____ STUDY TEXT
Wendt, noting that California minimum wage is expected to increase to $15 an hour in 2022, said personnel costs were a concern of a community-led swimming pool stakeholder group.

Since 2017 when the state’s Minimum Wage Phase Requirement went into effect, the cost for lifeguards at the pool went up an average of $12,000 per year, according to the city’s staff report. In 2022, that annual amount is expected to increase by $72,000 in payroll costs compared to 2016, according to the report.

As a result, Wendt asked Councilors to consider changing the pool’s fees, eliminating the sale of its 50-visit punch card and either discontinuing its winter sale of annual passes or making that sale price the regular cost to patrons.

Staff propose decreasing daily fees for youth from $5 to $4 and eliminating the 7-17 age stipulation. Senior daily fees would continue to be $5 and adult daily fees would go from $5.50 to $6, according to the city’s staff report.

For the pool’s 10-punch pass, staff propose a $5 increase to senior and adult passes, which are $40 and $45 currently, and creating a $36 youth pass. According to Wendt, the idea is for these passes to pay for nine visits and offer patron a free 10th visit.

Instead of 50-punch passes, city staff proposed offering a monthly pass instead at $40 for youth, $60 for adults and $50 for seniors.

The swimming pool’s masterplan called for phasing the 50-visit passes out, stating that increasing the 10-visit punch card fee would be equivalent with the pool’s regular daily admission. Out of 131 50-visit passes sold, 92 of them were sold at sale prices, according to the city’s staff report.

Those who still have 50-visit passes will be able to use them until they expire or until their visits are exhausted.

“Annual passes should have already been refunded, so if someone still has them and they haven’t been refunded they should contact us,” Wier told Councilors on Tuesday. “Punch passes, with modified openings, get tricky. We’ll allow them to use the punch pass until they’re used up. Once we get fully opened — say you have three months left from when we first shut the pool down — we will say now that all programs are open, you have three months left to use the punch pass.”

Staff also propose increasing the rental fee for the pool’s slide from $30 to $50 to cover the costs of the additional staff needed to operate it, Wendt said.

Staff also recommend increasing swim lesson fees to cover increased minimum wage costs.

Parents are excited for swim lessons to start back up again, Councilors Blake Inscore and Isaiah Wright told staff.

Inscore, noting that Measure S included the swimming pool because water safety was important, bringing swim lessons back is something “we need to do.”

“We can’t predict what’s going to happen,” he said. “We don’t know when we’re going to get into Orange. Our case counts are up again. I want to get staff back, get them trained, get them working and I want swimming lessons to start immediately. We just need to do this for our community.”
________
WHAT IS REQUIRED: In the swimming pool article, what price do city staff propose for an adult monthly pass? Rely only on the swimming pool article for this.
____ DATA SHOWN
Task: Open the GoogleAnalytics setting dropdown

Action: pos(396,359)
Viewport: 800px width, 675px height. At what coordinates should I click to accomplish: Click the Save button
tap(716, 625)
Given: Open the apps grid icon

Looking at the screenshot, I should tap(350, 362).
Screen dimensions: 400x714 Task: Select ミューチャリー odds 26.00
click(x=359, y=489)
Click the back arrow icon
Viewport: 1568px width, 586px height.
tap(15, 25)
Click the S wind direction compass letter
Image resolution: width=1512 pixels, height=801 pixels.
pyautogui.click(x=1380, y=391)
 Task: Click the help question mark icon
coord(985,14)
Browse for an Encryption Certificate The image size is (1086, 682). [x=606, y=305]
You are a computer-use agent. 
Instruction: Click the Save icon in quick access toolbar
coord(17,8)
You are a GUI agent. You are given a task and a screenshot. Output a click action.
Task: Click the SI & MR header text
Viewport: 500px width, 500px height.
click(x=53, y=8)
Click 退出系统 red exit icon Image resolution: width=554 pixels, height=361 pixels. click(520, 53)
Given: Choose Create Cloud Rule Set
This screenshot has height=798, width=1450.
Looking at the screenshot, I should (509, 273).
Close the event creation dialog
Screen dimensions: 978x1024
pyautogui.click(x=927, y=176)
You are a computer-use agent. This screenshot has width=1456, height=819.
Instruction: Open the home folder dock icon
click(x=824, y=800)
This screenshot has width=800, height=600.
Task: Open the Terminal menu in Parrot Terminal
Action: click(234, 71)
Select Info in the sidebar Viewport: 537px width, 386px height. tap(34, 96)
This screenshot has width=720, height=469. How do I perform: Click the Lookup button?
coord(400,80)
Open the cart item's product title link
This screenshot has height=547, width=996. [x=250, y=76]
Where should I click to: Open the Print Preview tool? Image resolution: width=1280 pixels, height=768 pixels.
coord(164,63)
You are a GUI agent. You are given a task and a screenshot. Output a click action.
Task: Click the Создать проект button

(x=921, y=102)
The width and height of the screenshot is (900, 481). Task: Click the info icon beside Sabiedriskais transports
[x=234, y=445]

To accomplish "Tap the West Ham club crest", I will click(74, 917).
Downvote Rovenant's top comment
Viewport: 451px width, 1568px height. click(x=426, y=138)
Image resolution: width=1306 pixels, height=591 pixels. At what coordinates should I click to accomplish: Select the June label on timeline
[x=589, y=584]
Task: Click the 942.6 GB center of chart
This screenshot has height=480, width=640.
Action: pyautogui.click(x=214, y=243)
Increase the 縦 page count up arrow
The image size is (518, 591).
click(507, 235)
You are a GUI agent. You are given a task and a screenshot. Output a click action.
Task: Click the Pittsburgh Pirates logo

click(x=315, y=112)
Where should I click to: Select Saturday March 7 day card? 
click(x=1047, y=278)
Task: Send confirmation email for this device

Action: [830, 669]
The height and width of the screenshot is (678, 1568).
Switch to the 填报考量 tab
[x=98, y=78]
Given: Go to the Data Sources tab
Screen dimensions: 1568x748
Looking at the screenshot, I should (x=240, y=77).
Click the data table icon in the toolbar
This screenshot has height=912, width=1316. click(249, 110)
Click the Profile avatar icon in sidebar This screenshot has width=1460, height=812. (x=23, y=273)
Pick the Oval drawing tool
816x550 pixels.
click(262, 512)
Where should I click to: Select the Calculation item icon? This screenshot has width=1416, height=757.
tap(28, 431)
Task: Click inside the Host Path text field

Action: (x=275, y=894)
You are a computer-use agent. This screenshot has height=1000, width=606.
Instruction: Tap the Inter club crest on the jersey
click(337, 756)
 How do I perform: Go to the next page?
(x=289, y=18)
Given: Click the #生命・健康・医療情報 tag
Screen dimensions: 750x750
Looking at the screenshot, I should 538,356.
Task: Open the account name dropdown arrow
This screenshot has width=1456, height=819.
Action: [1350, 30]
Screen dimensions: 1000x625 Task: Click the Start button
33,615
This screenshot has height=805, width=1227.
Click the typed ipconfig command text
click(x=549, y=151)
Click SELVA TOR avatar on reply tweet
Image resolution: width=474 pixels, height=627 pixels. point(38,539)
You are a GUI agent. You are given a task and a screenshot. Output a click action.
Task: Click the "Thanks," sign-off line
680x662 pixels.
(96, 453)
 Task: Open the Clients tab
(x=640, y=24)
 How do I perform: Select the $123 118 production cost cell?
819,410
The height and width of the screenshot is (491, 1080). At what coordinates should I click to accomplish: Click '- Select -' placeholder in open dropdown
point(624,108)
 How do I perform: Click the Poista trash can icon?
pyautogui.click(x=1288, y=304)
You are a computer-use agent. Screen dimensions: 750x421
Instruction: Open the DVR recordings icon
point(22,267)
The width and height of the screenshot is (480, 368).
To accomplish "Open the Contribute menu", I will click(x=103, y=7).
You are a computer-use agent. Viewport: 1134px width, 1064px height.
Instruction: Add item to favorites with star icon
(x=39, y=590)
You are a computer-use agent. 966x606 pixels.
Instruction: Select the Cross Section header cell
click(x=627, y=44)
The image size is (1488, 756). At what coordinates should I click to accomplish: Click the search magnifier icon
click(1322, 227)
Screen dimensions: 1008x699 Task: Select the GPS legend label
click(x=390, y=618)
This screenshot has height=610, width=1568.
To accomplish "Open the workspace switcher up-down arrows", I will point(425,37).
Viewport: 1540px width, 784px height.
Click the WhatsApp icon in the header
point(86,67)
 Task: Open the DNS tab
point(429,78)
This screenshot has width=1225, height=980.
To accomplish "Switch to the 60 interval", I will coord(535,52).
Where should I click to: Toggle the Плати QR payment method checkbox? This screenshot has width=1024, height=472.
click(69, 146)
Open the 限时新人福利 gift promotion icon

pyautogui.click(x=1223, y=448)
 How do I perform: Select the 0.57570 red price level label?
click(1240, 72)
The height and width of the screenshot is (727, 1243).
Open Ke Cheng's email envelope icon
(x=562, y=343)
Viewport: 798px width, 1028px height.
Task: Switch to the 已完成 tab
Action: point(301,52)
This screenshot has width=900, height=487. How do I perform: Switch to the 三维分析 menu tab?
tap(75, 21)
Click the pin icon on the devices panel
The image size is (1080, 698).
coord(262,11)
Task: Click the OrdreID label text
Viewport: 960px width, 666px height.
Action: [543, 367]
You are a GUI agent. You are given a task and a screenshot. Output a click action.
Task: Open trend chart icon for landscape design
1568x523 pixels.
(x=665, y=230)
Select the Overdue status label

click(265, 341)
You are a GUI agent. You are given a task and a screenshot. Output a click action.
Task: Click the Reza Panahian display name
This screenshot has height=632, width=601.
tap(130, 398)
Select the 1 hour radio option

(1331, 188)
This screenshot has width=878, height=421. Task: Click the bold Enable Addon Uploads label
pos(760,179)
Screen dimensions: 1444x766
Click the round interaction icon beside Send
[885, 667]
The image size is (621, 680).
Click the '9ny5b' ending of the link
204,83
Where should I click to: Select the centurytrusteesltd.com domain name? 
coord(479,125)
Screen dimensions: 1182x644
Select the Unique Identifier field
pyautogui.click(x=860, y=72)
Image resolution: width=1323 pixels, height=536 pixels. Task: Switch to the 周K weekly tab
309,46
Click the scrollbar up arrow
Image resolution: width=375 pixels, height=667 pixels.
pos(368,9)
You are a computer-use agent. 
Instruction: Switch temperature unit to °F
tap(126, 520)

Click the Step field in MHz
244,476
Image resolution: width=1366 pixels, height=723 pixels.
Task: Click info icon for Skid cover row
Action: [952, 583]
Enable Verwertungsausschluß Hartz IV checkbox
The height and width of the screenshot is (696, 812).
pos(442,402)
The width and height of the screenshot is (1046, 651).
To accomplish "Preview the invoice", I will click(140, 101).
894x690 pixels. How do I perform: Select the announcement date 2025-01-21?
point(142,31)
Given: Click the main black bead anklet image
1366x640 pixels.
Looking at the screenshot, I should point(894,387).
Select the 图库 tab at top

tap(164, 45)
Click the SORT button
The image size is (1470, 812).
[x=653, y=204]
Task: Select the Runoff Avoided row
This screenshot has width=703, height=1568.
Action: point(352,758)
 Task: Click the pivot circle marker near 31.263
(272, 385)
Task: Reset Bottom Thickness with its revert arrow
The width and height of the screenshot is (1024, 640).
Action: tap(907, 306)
________
RESPONSE TO THE TASK: $60